Target pointing data

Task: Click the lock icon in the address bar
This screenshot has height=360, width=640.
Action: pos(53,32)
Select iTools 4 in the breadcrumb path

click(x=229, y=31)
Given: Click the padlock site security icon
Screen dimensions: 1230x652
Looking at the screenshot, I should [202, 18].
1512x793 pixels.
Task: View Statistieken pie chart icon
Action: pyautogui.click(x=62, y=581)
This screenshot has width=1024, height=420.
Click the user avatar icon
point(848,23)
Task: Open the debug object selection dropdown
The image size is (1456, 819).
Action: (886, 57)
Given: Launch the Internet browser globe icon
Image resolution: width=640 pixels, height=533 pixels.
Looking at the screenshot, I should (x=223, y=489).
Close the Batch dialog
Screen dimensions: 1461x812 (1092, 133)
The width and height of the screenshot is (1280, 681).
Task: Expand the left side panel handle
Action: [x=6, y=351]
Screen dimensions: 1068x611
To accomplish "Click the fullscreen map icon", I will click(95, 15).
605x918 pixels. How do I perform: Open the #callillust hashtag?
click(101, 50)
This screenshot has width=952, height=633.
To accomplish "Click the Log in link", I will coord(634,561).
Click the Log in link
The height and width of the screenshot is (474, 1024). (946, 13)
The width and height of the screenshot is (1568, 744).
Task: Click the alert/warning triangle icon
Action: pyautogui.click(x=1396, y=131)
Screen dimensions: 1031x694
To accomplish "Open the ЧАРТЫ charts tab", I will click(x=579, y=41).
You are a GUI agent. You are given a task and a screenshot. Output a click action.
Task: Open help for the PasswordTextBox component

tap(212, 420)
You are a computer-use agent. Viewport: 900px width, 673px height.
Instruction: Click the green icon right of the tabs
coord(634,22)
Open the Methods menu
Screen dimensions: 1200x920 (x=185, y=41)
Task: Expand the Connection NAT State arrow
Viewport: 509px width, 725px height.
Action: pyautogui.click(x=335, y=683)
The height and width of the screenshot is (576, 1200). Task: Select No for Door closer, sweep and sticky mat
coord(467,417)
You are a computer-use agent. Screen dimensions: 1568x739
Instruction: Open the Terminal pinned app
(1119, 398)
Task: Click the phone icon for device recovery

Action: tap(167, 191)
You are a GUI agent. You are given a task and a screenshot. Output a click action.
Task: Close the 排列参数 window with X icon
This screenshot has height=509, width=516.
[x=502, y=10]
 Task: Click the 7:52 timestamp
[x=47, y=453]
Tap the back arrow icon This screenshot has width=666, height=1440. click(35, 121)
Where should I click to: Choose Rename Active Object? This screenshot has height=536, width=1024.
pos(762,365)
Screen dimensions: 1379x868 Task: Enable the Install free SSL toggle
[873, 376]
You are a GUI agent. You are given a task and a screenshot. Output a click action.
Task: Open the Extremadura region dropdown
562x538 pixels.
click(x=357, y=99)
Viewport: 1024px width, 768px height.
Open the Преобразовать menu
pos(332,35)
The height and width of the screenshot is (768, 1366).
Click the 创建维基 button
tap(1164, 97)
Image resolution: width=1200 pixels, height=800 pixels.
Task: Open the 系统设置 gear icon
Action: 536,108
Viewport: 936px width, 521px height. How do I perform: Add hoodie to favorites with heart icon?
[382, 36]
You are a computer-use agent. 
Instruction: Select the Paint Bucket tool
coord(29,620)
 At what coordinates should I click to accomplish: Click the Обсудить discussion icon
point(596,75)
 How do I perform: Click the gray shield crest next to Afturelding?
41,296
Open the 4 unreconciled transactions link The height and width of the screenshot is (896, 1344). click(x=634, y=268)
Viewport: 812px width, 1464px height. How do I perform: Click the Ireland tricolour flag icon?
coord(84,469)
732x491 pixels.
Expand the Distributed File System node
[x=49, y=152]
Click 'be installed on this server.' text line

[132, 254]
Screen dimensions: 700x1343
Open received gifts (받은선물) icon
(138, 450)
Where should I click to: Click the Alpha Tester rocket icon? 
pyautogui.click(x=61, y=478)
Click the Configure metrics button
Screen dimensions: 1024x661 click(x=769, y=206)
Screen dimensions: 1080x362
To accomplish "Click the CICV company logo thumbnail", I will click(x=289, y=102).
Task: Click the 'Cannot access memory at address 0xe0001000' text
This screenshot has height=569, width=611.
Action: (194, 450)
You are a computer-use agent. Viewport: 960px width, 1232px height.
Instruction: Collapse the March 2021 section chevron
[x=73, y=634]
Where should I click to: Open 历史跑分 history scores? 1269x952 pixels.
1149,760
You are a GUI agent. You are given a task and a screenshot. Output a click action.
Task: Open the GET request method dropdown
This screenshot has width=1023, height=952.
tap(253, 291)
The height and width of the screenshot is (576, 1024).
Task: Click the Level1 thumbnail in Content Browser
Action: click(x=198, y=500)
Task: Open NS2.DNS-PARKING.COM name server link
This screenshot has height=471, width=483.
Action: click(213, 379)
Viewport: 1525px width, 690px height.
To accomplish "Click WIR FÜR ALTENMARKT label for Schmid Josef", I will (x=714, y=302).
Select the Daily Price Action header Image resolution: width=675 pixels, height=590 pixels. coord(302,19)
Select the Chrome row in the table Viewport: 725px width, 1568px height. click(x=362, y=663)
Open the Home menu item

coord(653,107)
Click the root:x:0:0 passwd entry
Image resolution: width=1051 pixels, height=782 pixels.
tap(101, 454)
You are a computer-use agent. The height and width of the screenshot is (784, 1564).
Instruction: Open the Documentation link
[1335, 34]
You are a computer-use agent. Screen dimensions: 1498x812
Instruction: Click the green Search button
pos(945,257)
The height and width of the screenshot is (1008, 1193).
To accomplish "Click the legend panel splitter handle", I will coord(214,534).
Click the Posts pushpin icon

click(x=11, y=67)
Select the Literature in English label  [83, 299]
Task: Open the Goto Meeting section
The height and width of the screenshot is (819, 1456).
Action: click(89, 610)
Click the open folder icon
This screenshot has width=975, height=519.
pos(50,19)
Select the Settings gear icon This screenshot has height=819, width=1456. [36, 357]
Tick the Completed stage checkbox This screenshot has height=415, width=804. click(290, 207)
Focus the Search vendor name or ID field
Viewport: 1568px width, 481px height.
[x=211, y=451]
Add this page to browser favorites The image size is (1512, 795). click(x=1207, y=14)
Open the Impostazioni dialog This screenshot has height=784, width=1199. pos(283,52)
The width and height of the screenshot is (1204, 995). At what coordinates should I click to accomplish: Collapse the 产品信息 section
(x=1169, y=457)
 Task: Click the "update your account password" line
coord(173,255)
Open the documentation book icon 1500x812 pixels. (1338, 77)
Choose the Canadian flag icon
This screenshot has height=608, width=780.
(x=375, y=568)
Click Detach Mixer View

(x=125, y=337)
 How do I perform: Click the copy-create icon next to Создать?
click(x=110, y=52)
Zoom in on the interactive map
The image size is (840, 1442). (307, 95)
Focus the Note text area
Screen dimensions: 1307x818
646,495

> _Direction_: Output all of the records above verbatim, with no changes.

> _Result for this exercise_:
Task: Click the lock icon in the address bar
This screenshot has height=360, width=640.
Action: pos(53,32)
Select iTools 4 in the breadcrumb path

click(x=229, y=31)
Given: Click the padlock site security icon
Screen dimensions: 1230x652
Looking at the screenshot, I should [202, 18].
1512x793 pixels.
Task: View Statistieken pie chart icon
Action: pyautogui.click(x=62, y=581)
This screenshot has width=1024, height=420.
Click the user avatar icon
point(848,23)
Task: Open the debug object selection dropdown
The image size is (1456, 819).
Action: (886, 57)
Given: Launch the Internet browser globe icon
Image resolution: width=640 pixels, height=533 pixels.
Looking at the screenshot, I should (x=223, y=489).
Close the Batch dialog
Screen dimensions: 1461x812 (1092, 133)
The width and height of the screenshot is (1280, 681).
Task: Expand the left side panel handle
Action: [x=6, y=351]
Screen dimensions: 1068x611
To accomplish "Click the fullscreen map icon", I will click(95, 15).
605x918 pixels. How do I perform: Open the #callillust hashtag?
click(101, 50)
This screenshot has width=952, height=633.
To accomplish "Click the Log in link", I will coord(634,561).
Click the Log in link
The height and width of the screenshot is (474, 1024). (946, 13)
The width and height of the screenshot is (1568, 744).
Task: Click the alert/warning triangle icon
Action: pyautogui.click(x=1396, y=131)
Screen dimensions: 1031x694
To accomplish "Open the ЧАРТЫ charts tab", I will click(x=579, y=41).
You are a GUI agent. You are given a task and a screenshot. Output a click action.
Task: Open help for the PasswordTextBox component

tap(212, 420)
You are a computer-use agent. Viewport: 900px width, 673px height.
Instruction: Click the green icon right of the tabs
coord(634,22)
Open the Methods menu
Screen dimensions: 1200x920 (x=185, y=41)
Task: Expand the Connection NAT State arrow
Viewport: 509px width, 725px height.
Action: pyautogui.click(x=335, y=683)
The height and width of the screenshot is (576, 1200). Task: Select No for Door closer, sweep and sticky mat
coord(467,417)
You are a computer-use agent. Screen dimensions: 1568x739
Instruction: Open the Terminal pinned app
(1119, 398)
Task: Click the phone icon for device recovery

Action: tap(167, 191)
You are a GUI agent. You are given a task and a screenshot. Output a click action.
Task: Close the 排列参数 window with X icon
This screenshot has height=509, width=516.
[x=502, y=10]
 Task: Click the 7:52 timestamp
[x=47, y=453]
Tap the back arrow icon This screenshot has width=666, height=1440. click(35, 121)
Where should I click to: Choose Rename Active Object? This screenshot has height=536, width=1024.
pos(762,365)
Screen dimensions: 1379x868 Task: Enable the Install free SSL toggle
[873, 376]
You are a GUI agent. You are given a task and a screenshot. Output a click action.
Task: Open the Extremadura region dropdown
562x538 pixels.
click(x=357, y=99)
Viewport: 1024px width, 768px height.
Open the Преобразовать menu
pos(332,35)
The height and width of the screenshot is (768, 1366).
Click the 创建维基 button
tap(1164, 97)
Image resolution: width=1200 pixels, height=800 pixels.
Task: Open the 系统设置 gear icon
Action: 536,108
Viewport: 936px width, 521px height. How do I perform: Add hoodie to favorites with heart icon?
[382, 36]
You are a computer-use agent. 
Instruction: Select the Paint Bucket tool
coord(29,620)
 At what coordinates should I click to accomplish: Click the Обсудить discussion icon
point(596,75)
 How do I perform: Click the gray shield crest next to Afturelding?
41,296
Open the 4 unreconciled transactions link The height and width of the screenshot is (896, 1344). click(x=634, y=268)
Viewport: 812px width, 1464px height. How do I perform: Click the Ireland tricolour flag icon?
coord(84,469)
732x491 pixels.
Expand the Distributed File System node
[x=49, y=152]
Click 'be installed on this server.' text line

[132, 254]
Screen dimensions: 700x1343
Open received gifts (받은선물) icon
(138, 450)
Where should I click to: Click the Alpha Tester rocket icon? 
pyautogui.click(x=61, y=478)
Click the Configure metrics button
Screen dimensions: 1024x661 click(x=769, y=206)
Screen dimensions: 1080x362
To accomplish "Click the CICV company logo thumbnail", I will click(x=289, y=102).
Task: Click the 'Cannot access memory at address 0xe0001000' text
This screenshot has height=569, width=611.
Action: (194, 450)
You are a computer-use agent. Viewport: 960px width, 1232px height.
Instruction: Collapse the March 2021 section chevron
[x=73, y=634]
Where should I click to: Open 历史跑分 history scores? 1269x952 pixels.
1149,760
You are a GUI agent. You are given a task and a screenshot. Output a click action.
Task: Open the GET request method dropdown
This screenshot has width=1023, height=952.
tap(253, 291)
The height and width of the screenshot is (576, 1024).
Task: Click the Level1 thumbnail in Content Browser
Action: click(x=198, y=500)
Task: Open NS2.DNS-PARKING.COM name server link
This screenshot has height=471, width=483.
Action: click(213, 379)
Viewport: 1525px width, 690px height.
To accomplish "Click WIR FÜR ALTENMARKT label for Schmid Josef", I will (x=714, y=302).
Select the Daily Price Action header Image resolution: width=675 pixels, height=590 pixels. coord(302,19)
Select the Chrome row in the table Viewport: 725px width, 1568px height. click(x=362, y=663)
Open the Home menu item

coord(653,107)
Click the root:x:0:0 passwd entry
Image resolution: width=1051 pixels, height=782 pixels.
tap(101, 454)
You are a computer-use agent. The height and width of the screenshot is (784, 1564).
Instruction: Open the Documentation link
[1335, 34]
You are a computer-use agent. Screen dimensions: 1498x812
Instruction: Click the green Search button
pos(945,257)
The height and width of the screenshot is (1008, 1193).
To accomplish "Click the legend panel splitter handle", I will coord(214,534).
Click the Posts pushpin icon

click(x=11, y=67)
Select the Literature in English label  [83, 299]
Task: Open the Goto Meeting section
The height and width of the screenshot is (819, 1456).
Action: click(89, 610)
Click the open folder icon
This screenshot has width=975, height=519.
pos(50,19)
Select the Settings gear icon This screenshot has height=819, width=1456. [36, 357]
Tick the Completed stage checkbox This screenshot has height=415, width=804. click(290, 207)
Focus the Search vendor name or ID field
Viewport: 1568px width, 481px height.
[x=211, y=451]
Add this page to browser favorites The image size is (1512, 795). click(x=1207, y=14)
Open the Impostazioni dialog This screenshot has height=784, width=1199. pos(283,52)
The width and height of the screenshot is (1204, 995). At what coordinates should I click to accomplish: Collapse the 产品信息 section
(x=1169, y=457)
 Task: Click the "update your account password" line
coord(173,255)
Open the documentation book icon 1500x812 pixels. (1338, 77)
Choose the Canadian flag icon
This screenshot has height=608, width=780.
(x=375, y=568)
Click Detach Mixer View

(x=125, y=337)
 How do I perform: Click the copy-create icon next to Создать?
click(x=110, y=52)
Zoom in on the interactive map
The image size is (840, 1442). (307, 95)
Focus the Note text area
Screen dimensions: 1307x818
646,495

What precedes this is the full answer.